Voilà qui nous renvoie aux jeux vidéo et aux animations interactives, où désormais toutes les usurpations deviennent possibles. Aussi, le duo bruxellois croise costumes anciens et rituels de rave ou techno d’aujourd’hui, tendance transe, un peu comme, dans un autre registre, Trajal Harrell essaye d’imaginer, par la chorégraphie, ce qui serait arrivé si les danseurs de la Judson Church avaient rencontré le Voguing.

Alors que  Nicole Mossoux et Patrick Bonté mènent depuis bientôt trente ans des recherches sur la relation complexe entre le corps, la conscience et l’inconscient, on a rarement vu les interprètes de la compagnie "danser" autant qu’ici. L’énergie physique déployée à la fin rappelle celle qui se libère dans des danses tribales. Le seul état sans imposture ?

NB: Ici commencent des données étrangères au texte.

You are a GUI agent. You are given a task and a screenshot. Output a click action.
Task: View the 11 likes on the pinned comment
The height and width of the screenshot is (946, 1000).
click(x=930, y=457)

Thomas Hahn, Danser Canal Historique / Février 2014

 

Le triomphe des apparences

 (…) « Repeat after me ». Simulations, faux-semblants, illusions, les codes vestimentaires suggèrent une époque trahie par les anachronismes. Hypocrisie, rires sous cape, moqueries. « Be yourself ». Tentatives de séduction, des couples se forment, s’assignent un rôle, se séparent. L’apparat transpire dans les bijoux clinquants de pacotille et dans les gants satinés brodés. Tout semble charme, luxe et volupté...

Les modèles sont en représentation, prisonniers du rôle qu’on leur assigne, hésitant sans cesse entre le paraître et l’être. L’harmonie se lézarde, l’un tente de capter toute la lumière, l’autre cherche dans le regard du public la preuve de sa propre existence. Toute velléité de se distinguer, de se détacher de la masse, de s’affranchir du mouvement est anéantie par imitation, correction ou uniformisation. Sous la pression sociale, le mouton noir rentre dans le rang, sacrifie sa personnalité pour se conformer. Puis la rythmique s’emballe et libère les corps des tensions qui les déchirent. Ils exultent, plongent dans l’ensauvagement d’une sarabande jouissive, et libératoire.

Catwalk, flash, postures, Histoire de l’imposture évoque clairement un shooting photo et, par là, le monde de la publicité et des magazines de mode, symboles d’une société du faux-semblant, voire du mensonge. Le jeu des interprètes (…), la mise en scène, la lumière et la musique, signée Thomas Turine, confèrent à cette pièce une puissance et une élégance et en font une référence qui a traversé les années sans la moindre altération.